Human urokinase type plasminogen activator (u-PA) is a member of the chymotrypsin family of serine proteases that can play important roles in both health and disease. We have used substrate phage display techniques to characterize the specificity of this enzyme in detail and to identify peptides that are cleaved 840 -5300 times more efficiently by u-PA than peptides containing the physiological target sequence of the enzyme. In addition, unlike peptides containing the physiological target sequence, the peptide substrates selected in this study were cleaved as much as 120 times more efficiently by u-PA than by tissue type plasminogen activator (t-PA), an intimately related enzyme.

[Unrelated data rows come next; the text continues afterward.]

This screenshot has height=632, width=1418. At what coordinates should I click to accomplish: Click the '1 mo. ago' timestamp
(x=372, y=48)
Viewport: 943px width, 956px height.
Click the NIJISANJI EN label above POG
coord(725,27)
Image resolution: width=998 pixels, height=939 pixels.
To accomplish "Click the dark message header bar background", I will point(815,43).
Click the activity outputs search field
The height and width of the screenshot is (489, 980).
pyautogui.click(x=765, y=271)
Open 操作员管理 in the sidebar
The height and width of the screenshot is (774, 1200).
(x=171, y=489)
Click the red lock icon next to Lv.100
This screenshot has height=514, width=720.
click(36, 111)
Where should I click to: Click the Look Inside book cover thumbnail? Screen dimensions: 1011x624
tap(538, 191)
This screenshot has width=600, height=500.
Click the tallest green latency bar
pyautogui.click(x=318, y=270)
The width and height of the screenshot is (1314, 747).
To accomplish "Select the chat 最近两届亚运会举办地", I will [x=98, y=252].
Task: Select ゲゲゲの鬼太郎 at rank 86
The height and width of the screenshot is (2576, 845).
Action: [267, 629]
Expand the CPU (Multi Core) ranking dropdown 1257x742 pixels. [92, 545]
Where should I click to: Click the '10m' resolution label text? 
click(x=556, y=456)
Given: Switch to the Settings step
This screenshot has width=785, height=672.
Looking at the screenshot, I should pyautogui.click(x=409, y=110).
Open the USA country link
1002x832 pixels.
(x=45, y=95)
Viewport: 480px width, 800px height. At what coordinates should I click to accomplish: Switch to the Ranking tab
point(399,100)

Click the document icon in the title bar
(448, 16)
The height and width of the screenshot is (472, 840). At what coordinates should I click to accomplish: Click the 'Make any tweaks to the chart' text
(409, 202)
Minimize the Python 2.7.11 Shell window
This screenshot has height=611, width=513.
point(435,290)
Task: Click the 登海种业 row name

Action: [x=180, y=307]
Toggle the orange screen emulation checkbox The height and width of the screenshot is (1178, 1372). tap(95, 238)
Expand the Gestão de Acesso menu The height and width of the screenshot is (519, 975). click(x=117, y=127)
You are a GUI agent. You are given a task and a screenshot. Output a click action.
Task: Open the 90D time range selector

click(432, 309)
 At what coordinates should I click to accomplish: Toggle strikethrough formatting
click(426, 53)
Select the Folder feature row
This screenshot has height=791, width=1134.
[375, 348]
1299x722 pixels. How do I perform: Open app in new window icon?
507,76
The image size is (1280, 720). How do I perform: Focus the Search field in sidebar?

Analysis of the selected peptide substrates strongly suggested that the primary sequence SGRSA, from position P3 to P2, represents optimal subsite occupancy for substrates of u-PA. Insights gained in these investigations were used to design a variant of plasminogen activator inhibitor type 1, the primary physiological inhibitor of both u-PA and t-PA, that inhibited u-PA approximately 70 times more rapidly than it inhibited t-PA. These observations provide a solid foundation for the design of highly selective, high affinity inhibitors of u-PA and, consequently, may facilitate the development of novel therapeutic agents to inhibit the initiation and/or progression of selected human tumors.